Token Budgets | Token Optimization Masterclass

A token budget is not just a cost control mechanism — it is a quality control mechanism. When an agentic system has no explicit budget, it tends toward verbosity, redundancy, and over-generation. When a budget is thoughtfully set and enforced, it forces precision in both what you ask and what the model returns. This topic covers how to design, implement, and govern token budgets across the full spectrum of agentic workflows.

The Anatomy of an Agentic Token Bill

Every agentic task consumes tokens across multiple categories. To budget effectively, you must understand each category's contribution to the total bill before you can optimize it.

The six categories of token consumption in agentic work:

System prompt tokens — The standing instructions to the agent. Paid on every request unless prompt caching is active.
Conversation history tokens — All prior turns in the session. Grows linearly with conversation length.
Tool definition tokens — The JSON schemas of every tool registered with the agent. Paid on every request.
Retrieved context tokens — Documents, code snippets, database records, or any external content pulled into the context.
Reasoning/thinking tokens — For models with explicit chain-of-thought (Claude's extended thinking, OpenAI's o-series reasoning tokens). These are often billed at a premium.
Output tokens — The model's response, tool call arguments, and any structured output.

Token budget accounting example — a code review agent, single review:

System prompt:            650 tokens   (12%)
Conversation history:     420 tokens   (8%)
Tool definitions (×8):   1,200 tokens  (22%)
Retrieved context (PR):  2,800 tokens  (51%)
Output (review):           410 tokens   (7%)
─────────────────────────────────────────
Total billed:            5,480 tokens
Cost (Claude Sonnet):    $0.0228

At 200 reviews/month, this is $4.56/month — quite reasonable. But notice that 73% of input tokens come from tool definitions and retrieved context, not from the actual user message or history. This pattern holds across most agentic workloads: the framing overhead dominates the conversational content.

Tip: Track token usage per category, not just per request. When you break down the bill by component, you discover the actual optimization targets. Most teams assume conversation history is the biggest cost driver; in practice it is usually tool definitions and retrieved context. Logging per-component breakdowns is the difference between informed optimization and guesswork.

Input Tokens vs. Output Tokens — Asymmetric Economics

Input and output tokens are not interchangeable, and the price differential has profound design implications.

Why output tokens cost more:
- Input tokens are processed in a single, parallelized forward pass through the model.
- Output tokens are generated autoregressively: each token is generated one at a time, and each requires a full forward pass plus KV-cache lookup.
- Output generation is therefore sequential, latency-bound, and compute-intensive per token.
- Typical ratio: output tokens cost 3× to 5× more than input tokens on the same model.

The design implication: It is almost always cheaper to provide a large, rich input and ask for a compact, structured output than to provide a lean input and let the model "think out loud" in an unstructured response.
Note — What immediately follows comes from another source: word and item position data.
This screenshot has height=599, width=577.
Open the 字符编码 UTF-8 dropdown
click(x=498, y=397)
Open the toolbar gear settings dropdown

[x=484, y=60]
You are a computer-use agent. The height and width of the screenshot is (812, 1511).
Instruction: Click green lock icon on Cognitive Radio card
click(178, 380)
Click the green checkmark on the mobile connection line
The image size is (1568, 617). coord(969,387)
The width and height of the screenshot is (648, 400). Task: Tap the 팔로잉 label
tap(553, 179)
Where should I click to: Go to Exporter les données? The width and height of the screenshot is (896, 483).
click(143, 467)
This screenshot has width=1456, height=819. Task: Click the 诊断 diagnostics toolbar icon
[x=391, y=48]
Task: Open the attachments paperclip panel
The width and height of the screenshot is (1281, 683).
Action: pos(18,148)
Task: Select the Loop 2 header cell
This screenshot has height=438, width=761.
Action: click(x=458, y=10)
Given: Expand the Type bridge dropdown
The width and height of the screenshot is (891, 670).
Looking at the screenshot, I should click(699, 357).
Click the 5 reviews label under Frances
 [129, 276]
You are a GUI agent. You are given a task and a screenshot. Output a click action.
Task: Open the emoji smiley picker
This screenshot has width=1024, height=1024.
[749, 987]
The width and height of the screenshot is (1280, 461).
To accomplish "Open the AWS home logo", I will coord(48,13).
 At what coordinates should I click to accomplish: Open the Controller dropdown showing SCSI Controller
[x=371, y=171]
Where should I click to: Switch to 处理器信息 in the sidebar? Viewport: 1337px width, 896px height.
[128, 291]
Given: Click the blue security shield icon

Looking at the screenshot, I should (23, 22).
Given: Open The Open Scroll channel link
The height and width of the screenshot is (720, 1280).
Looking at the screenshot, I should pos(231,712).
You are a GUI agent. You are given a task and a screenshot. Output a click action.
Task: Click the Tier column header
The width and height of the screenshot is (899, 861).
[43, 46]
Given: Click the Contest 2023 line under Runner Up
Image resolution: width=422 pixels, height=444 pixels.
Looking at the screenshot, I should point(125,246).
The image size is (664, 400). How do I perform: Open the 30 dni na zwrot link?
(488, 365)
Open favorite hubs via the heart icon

Prompt: "Tell me about this bug."
Response: 800 tokens of free-form narrative analysis

Prompt: "Analyze this bug report. Return a JSON with these fields:
  - root_cause (≤20 words)
  - severity (P0/P1/P2/P3)
  - affected_components (list)
  - suggested_fix (≤30 words)
  - reproduction_steps (list, ≤5 items)

Bug report: [full context]"
Response: 150 tokens of structured JSON

This swap reduces output token cost by ~81% while delivering more useful information in less time. The model is doing the same cognitive work, but the output is compact and machine-parseable.

Calculating the cost impact of output compression:

def compare_output_strategies(
    input_tokens: int,
    verbose_output_tokens: int,
    structured_output_tokens: int,
    model_input_price: float = 3.00,    # $/M tokens (Claude Sonnet)
    model_output_price: float = 15.00,  # $/M tokens
    requests_per_month: int = 500
) -> None:
    def monthly_cost(out_tokens):
        per_request = (input_tokens / 1e6 * model_input_price 
                      + out_tokens / 1e6 * model_output_price)
        return per_request * requests_per_month

    verbose = monthly_cost(verbose_output_tokens)
    structured = monthly_cost(structured_output_tokens)
    savings = verbose - structured
    pct = savings / verbose * 100

    print(f"Verbose output ({verbose_output_tokens} tokens/req):    ${verbose:.2f}/month")
    print(f"Structured output ({structured_output_tokens} tokens/req): ${structured:.2f}/month")
    print(f"Monthly savings: ${savings:.2f} ({pct:.1f}% reduction)")

compare_output_strategies(
    input_tokens=3000,
    verbose_output_tokens=800,
    structured_output_tokens=150
)

Tip: Add explicit output length constraints to every agentic prompt. Instead of letting the model decide how much to write, tell it: "Respond in under 200 words," or "Return only a JSON object with these keys," or "Limit your response to 3 bullet points." This single discipline — constraining output — is the highest-leverage prompt optimization available.

Designing a Token Budget Framework

A token budget framework is a set of policies that govern how many tokens may be used per task, per session, and per workflow. Without it, token usage grows unchecked as agents handle increasingly complex tasks.

Three budget tiers:

1. Per-request budget — Maximum tokens for a single LLM API call (input + output combined). Prevents single runaway requests.

2. Per-session budget — Maximum tokens across all requests in one agent session. Prevents long-running agents from accumulating unbounded cost.

3. Per-workflow budget — Maximum tokens for a complete business workflow (e.g., "analyze this sprint"). Sets expectations with stakeholders and enables ROI calculations.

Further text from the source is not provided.